Answer: In recent years, some provinces have explicitly recognized that work-related stress, in extreme circumstances, is deserving of coverage under the applicable workplace safety legislation. Such provinces distinguish the “usual” stress that accompanies a job from more serious circumstances.

Workers who sustain personal injury by accident arising in the course of their employment are entitled to benefits under the worker’s insurance plan. Generally, a worker would not be entitled to benefits under the insurance plan for mental stress. However, some provinces have adapted the legislation to carve out an exception and provide benefits for mental stress “that is an acute reaction to a sudden and unexpected traumatic event arising out of and in the course of employment”.

The legislation is triggered by a very serious traumatic event. According to the Ontario Workplace Safety and Insurance Board’s operational policy, a “traumatic event” may be a result of a criminal act, harassment, or a horrific accident, and may involve actual or threatened death or serious harm against the worker, a co-worker, a worker’s family member or others. In all cases, the event must arise out of and occur in the course of the worker’s employment and be clearly and precisely identifiable, objectively traumatic and unexpected in the normal or daily course of the worker’s employment or work environment.

Examples of “sudden and unexpected traumatic events” include:

•witnessing a fatality or a horrific accident;

•witnessing or being the object of an armed robbery;

•witnessing or being the object of a hostage-taking;

•being the object of physical violence;

•being the object of death threats;

•being the object of threats of physical violence where the worker believes the threats are serious and harmful to self or others;

•being the object of harassment that includes physical violence or threats of physical violence;

•being the object of harassment that includes being placed in a life-threatening or potentially life-threatening situation.

The worker must have suffered or witnessed the traumatic event first hand, or heard the traumatic event first hand through direct contact with the traumatized individuals. In addition the worker must have had an “acute reaction” to the traumatic event.

An acute reaction is a significant or severe reaction that results in a psychiatric or psychological response which is fairly immediate. Workers who develop mental stress gradually over time due to general workplace conditions are not entitled to benefits.

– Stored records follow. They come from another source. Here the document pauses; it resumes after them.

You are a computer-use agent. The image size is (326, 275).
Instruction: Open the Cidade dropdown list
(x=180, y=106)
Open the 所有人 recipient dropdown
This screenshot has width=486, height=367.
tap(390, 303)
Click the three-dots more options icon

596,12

The legislation expressly excludes entitlement to benefits for traumatic mental stress that is due to the employer’s decisions or actions that are part of the worker’s employment. These may include: terminations; demotions; transfers; discipline; changes in working hours; and changes in productivity expectations.

Workers would be entitled to benefits, however, for traumatic mental stress due to an employer’s decisions or actions that are part of the worker’s employment that meet the acute traumatic event definitions, such as violence or threats of violence.